** QUOTED PASSAGE follows **

Factor XIII-mediated inhibition of fibrinolysis and venous leg ulcers
Densitometric analysis shows an accelerated healing rate and a significantly diminished lesional fibrinolytic activity in patients with venous leg ulcers treated topically with the fibrin-stabilising factor XIII compared with controls.
Lack of clinical efficacy of additional factor XIII treatment in patients with steroid refractory colitis. The Factor XIII Study Group
Zeitschrift fur Gastroenterologie. 1999;37((10):):999-1004.
Patients with active ulcerative colitis have decreased levels of factor XIII (FXIII) activity, which is important for woundhealing. Recent uncontrolled studies claimed a beneficial effect of Factor XIII on clinical symptoms of ulcerative colitis, in particular intestinal bleeding. The objective of this trial was to evaluate the benefits of additional FXIII treatment in steroid-refractory patients with ulcerative colitis in a prospective, double blind, placebo-controlled study. A total of 28 patients were enrolled between October 1994 and January 1997. Primary objective of this study was the time until cessation of visible intestinal bleeding with 14 days after the start of treatment. Patients were treated for ten days either by i.v. application of FXIII concentrate or by placebo. The analysis of the primary efficacy criterion, cessation of intestinal bleeding, by a planned interim analysis showed no significant differences between the treatment groups (p = 0.8). This resulted in the termination of the study. The same applied to the CAI score. No patient in both treatment groups reached remission according to the colo-/-sigmoidoscopy score. Due to the high number of patients (16 of 28) who had to be excluded from the per-protocol analysis (e.g. changes to the concomitant medication) only the intention-to-treat population was analyzed. Overall the study showed no beneficial effect of additional FXIII treatment on active steroid-refractory ulcerative colitis. These results do not confirm previous open label studies which had reported a significant improvement of clinical symptoms.

** End of QUOTED PASSAGE **

TASKS AND EXERCISES:
a. Repeat word for word the part of the factor XIII passage starting at "Factor XIII-mediated inhibition" and ending at "compared with controls.".
b. Answer these questions using the factor XIII passage:
(i) In the venous leg ulcer study, what was significantly diminished in patients treated topically with factor XIII?
(ii) How many patients were enrolled in the colitis trial?
(iii) For how many days were the colitis patients treated?
c. Carry on writing the factor XIII passage, beginning right after its final sentence.

** SUPPLIED ENTRIES follows **

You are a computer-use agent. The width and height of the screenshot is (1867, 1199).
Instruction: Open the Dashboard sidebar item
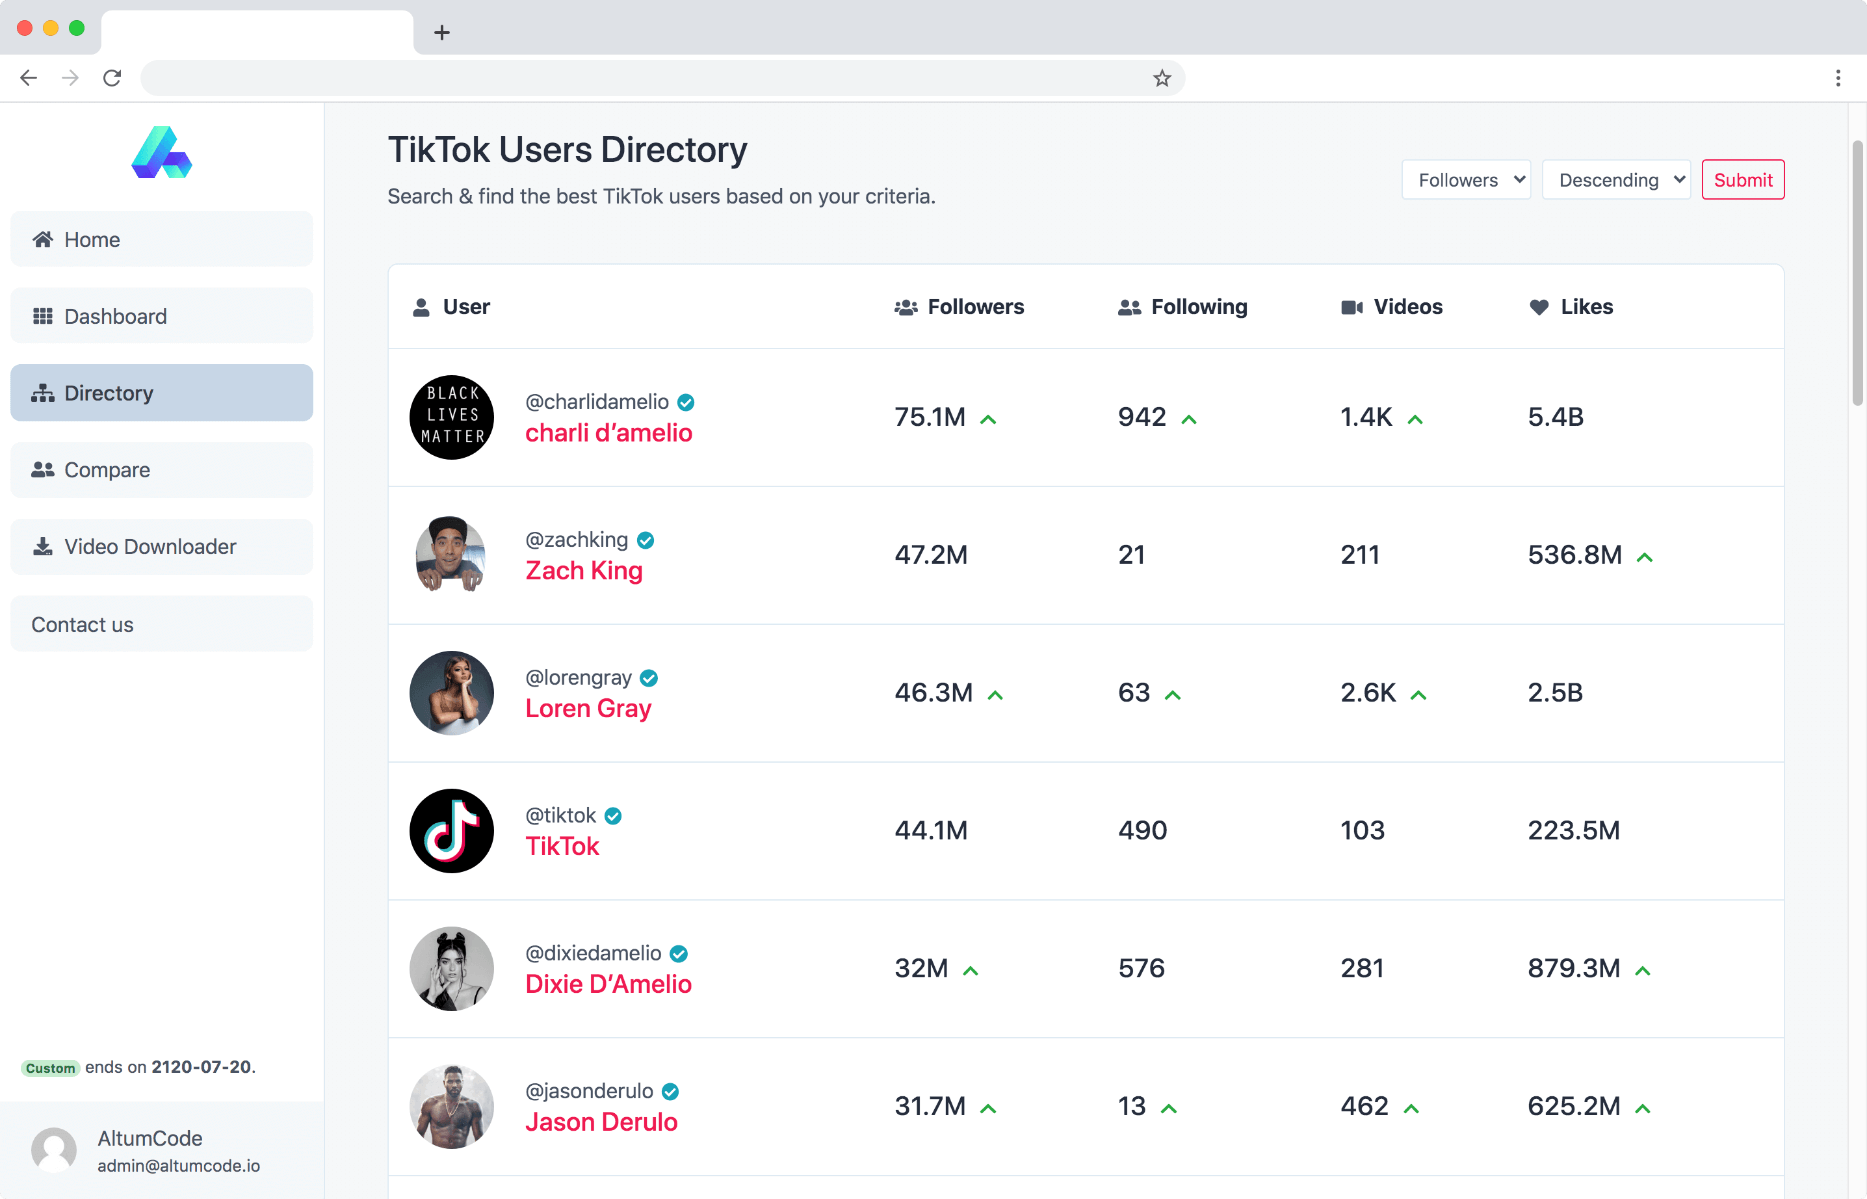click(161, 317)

** End of SUPPLIED ENTRIES **
** SUPPLIED ENTRIES follows **

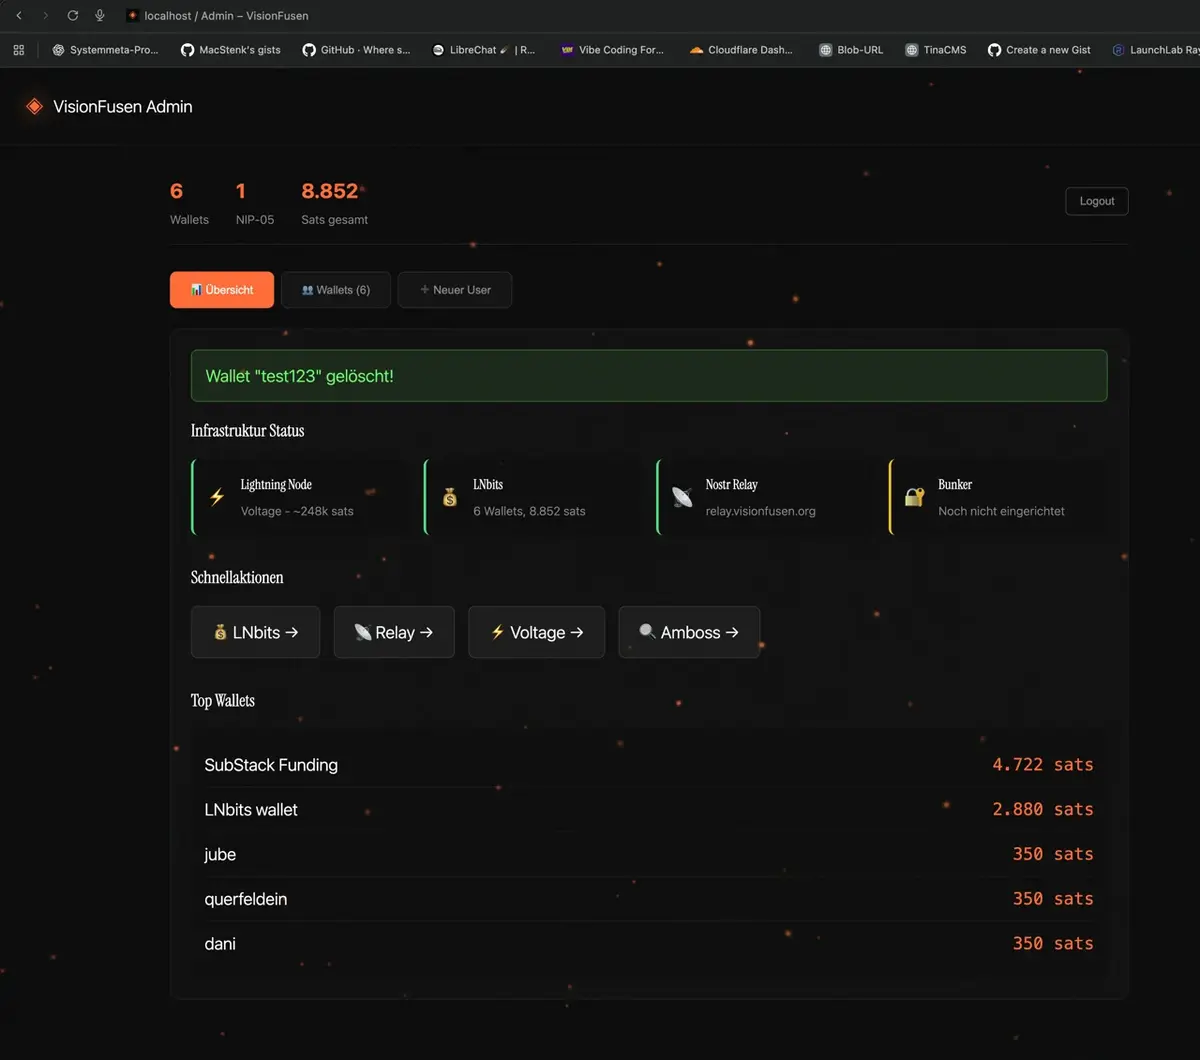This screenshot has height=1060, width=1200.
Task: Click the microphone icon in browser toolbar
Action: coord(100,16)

** End of SUPPLIED ENTRIES **

ANSWERS TO THE EXERCISES:
a.
Factor XIII-mediated inhibition of fibrinolysis and venous leg ulcers
Densitometric analysis shows an accelerated healing rate and a significantly diminished lesional fibrinolytic activity in patients with venous leg ulcers treated topically with the fibrin-stabilising factor XIII compared with controls.

b.
(i) Lesional fibrinolytic activity
(ii) 28
(iii) Ten days

c.
Blood coagulation findings and the efficacy of factor XIII concentrate in premature infants with intracranial hemorrhages
Thrombosis Research. 1990;57((5):):755-63.
Coagulation findings were examined in 55 cases of neonatal intracranial hemorrhages (ICH). Marked decreases of the platelet count, fibrinogen, factor XIII (F XIII) activity, were observed in these cases. However, the relatively mild increases in the alpha 2-plasmin inhibitor activity, alpha 2-plasmin inhibitor.plasmin complex and fibrin/fibrinogen degradation products level were observed and only about one third of the cases showed abnormal values. In consideration of these coagulation findings, fifty-eight cases of premature infants were randomly divided into a treated group with a F XIII concentrate and a non-treated group. Thirty cases were administered within 6 hours after delivery to investigate the preventive effects against intraventricular hemorrhages (IVH). Compared in frequencies between both groups limited to the cases with a high risk of IVH, the frequency in the treated group was two out of 13 (15.4%), significantly low (p less than 0.05), while it was six out of eight cases (75.0%) in the non-treated group. From these results it was concluded that a F XIII concentrate is effective in the prophylaxis of IVH in premature infants.
Treatment of progressive systemic sclerosis using factor XIII
A double-blind, randomized crossover trial was carried out in 25 patients with progressive systemic sclerosis to compare the effectiveness and tolerability of treatment with Factor XIII with that of placebo. Patients received twice daily intravenous injections of either Factor XIII or placebo for 3 weeks and, after a wash-out period of 6 weeks, were crossed over to the alternative medication for a further 3 weeks. Assessments made by the physician and patients at the end of each treatment period indicated that Factor XIII was significantly better than placebo in improving the cutaneous manifestations of the disease and these opinions were supported by the significant improvement in the function index which was used to assess the degree of motor disability. Both local and general tolerability of Factor XIII treatment was good and there were no adverse reports.